- Serengeti Empress in retirement.
- Sire: Alternation
- Grandsire: Distorted Humor
- Dam: Havisham
- Damsire: Bernardini
- Sex: Mare
- Foaled: January 30, 2016
- Country: United States
- Color: Dark bay or brown
- Breeder: Tri Eques Bloodstock LLC
- Owner: Joel Politi
- Trainer: Tom Amoss
- Record: 19: 7–5–1
- Earnings: US$2,175,653

Major wins
- Ellis Park Debutante Stakes (2018) Pocahontas Stakes (2018) Rachel Alexandra Stakes (2019) Kentucky Oaks (2019) Azeri Stakes (2020) Ballerina Stakes (2020)

= Serengeti Empress =

Serengeti Empress (foaled January 30, 2016) is an American Thoroughbred racehorse and broodmare best known for winning the 2019 Kentucky Oaks and 2020 Ballerina Stakes. Trained throughout her racing career by Tom Amoss for owner Joel Politi, she won seven of 19 starts and earned US$2,175,653. Her other major victories included the Pocahontas Stakes, Rachel Alexandra Stakes, and Azeri Stakes. She also placed in the Acorn Stakes, Test Stakes, Breeders' Cup Distaff, and Breeders' Cup Filly & Mare Sprint.

==Pedigree and training==

Serengeti Empress was bred in Kentucky by Tri Eques Bloodstock LLC, a partnership that included Jacob West, Mike Hartig, and Val Henson. She was sired by Alternation, a son of Distorted Humor who won the Peter Pan Stakes, Oaklawn Handicap, Razorback Handicap, and Pimlico Special. Her dam, Havisham, was an unraced daughter of Bernardini.

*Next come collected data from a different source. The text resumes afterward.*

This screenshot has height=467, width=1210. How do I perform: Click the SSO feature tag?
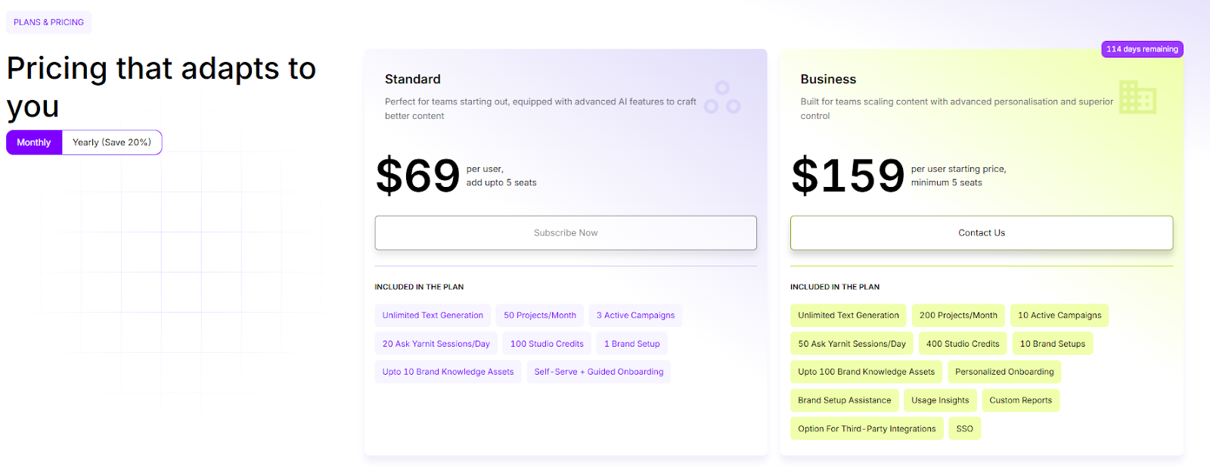coord(964,428)
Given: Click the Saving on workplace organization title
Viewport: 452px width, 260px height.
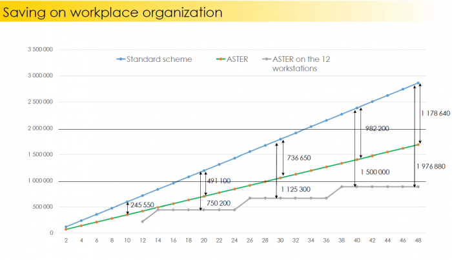Looking at the screenshot, I should point(112,12).
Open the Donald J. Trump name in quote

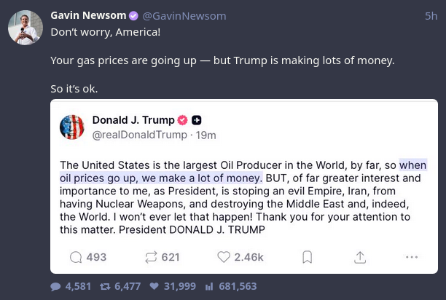click(133, 120)

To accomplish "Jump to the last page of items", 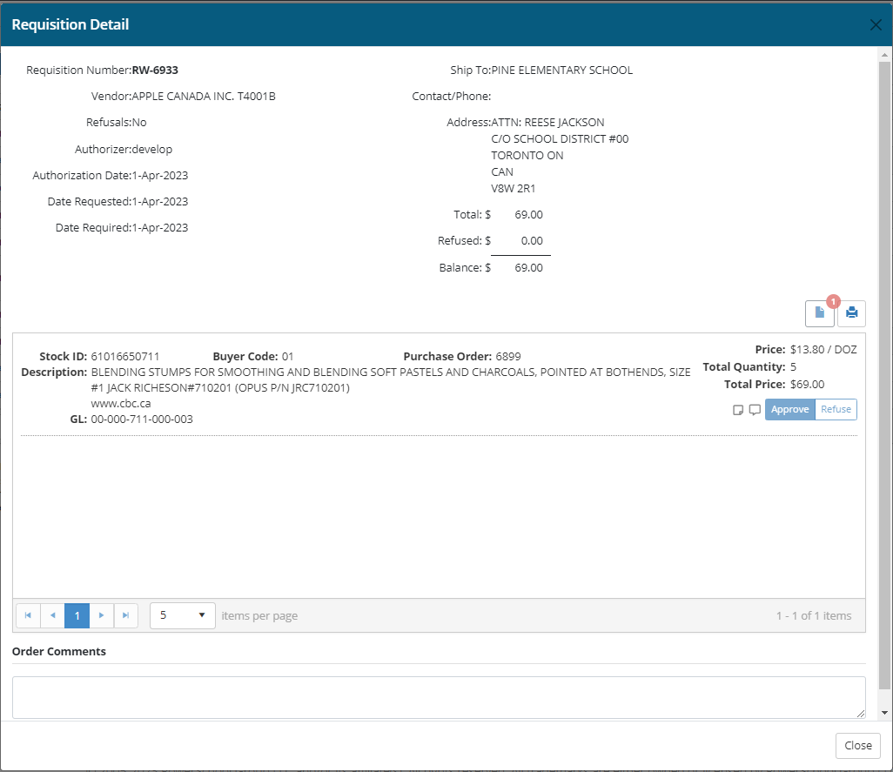I will point(126,615).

Serengeti Empress was sold for $25,000 as a weanling at the 2016 Keeneland November Breeding Stock Sale. She returned to Keeneland the following year, where Amoss purchased her for $70,000 at the 2017 September Yearling Sale on behalf of Politi.

Amoss later said that he was attracted to the filly's shoulder and hindquarters despite Alternation's relatively modest commercial status at the time. He also described Serengeti Empress as an intelligent horse who adapted quickly to successive stages of training.

==Racing career==

===2018: two-year-old season===

Serengeti Empress made her racing debut at Indiana Grand on July 4, 2018, winning a maiden special weight race by 5 1/2 lengths. She subsequently finished fourth in the Schuylerville Stakes at Saratoga Race Course. She returned to win the Ellis Park Debutante Stakes by 13 1/2 lengths.

In September she contested the Grade 2 Pocahontas Stakes at Churchill Downs. Racing on the lead, Serengeti Empress drew away to win by 19 1/2 lengths. She concluded her juvenile season by finishing seventh in the Breeders' Cup Juvenile Fillies.

===2019: three-year-old season===

Serengeti Empress began her three-year-old season in the Grade 2 Rachel Alexandra Stakes at Fair Grounds Race Course, where she led throughout and won by 4 1/2 lengths. She was favored for the Grade 2 Fair Grounds Oaks on March 23, but bled during the race and was eased before being taken from the track by horse ambulance.

Following the Fair Grounds Oaks, Amoss monitored the filly's recovery before deciding whether to proceed to the Kentucky Oaks. A series of workouts at Churchill Downs, including a five-furlong workout in 58.20 seconds on April 23, persuaded her connections to enter the race.

In the Kentucky Oaks on May 3, Serengeti Empress started at odds of 13–1 under jockey José Ortiz. Breaking from post 13, she went to the lead soon after the start and remained in front throughout the 1+1/8 mi race. She defeated Liora by 1 3/4 lengths in 1:50.17, giving both Amoss and Ortiz their first Kentucky Oaks victories.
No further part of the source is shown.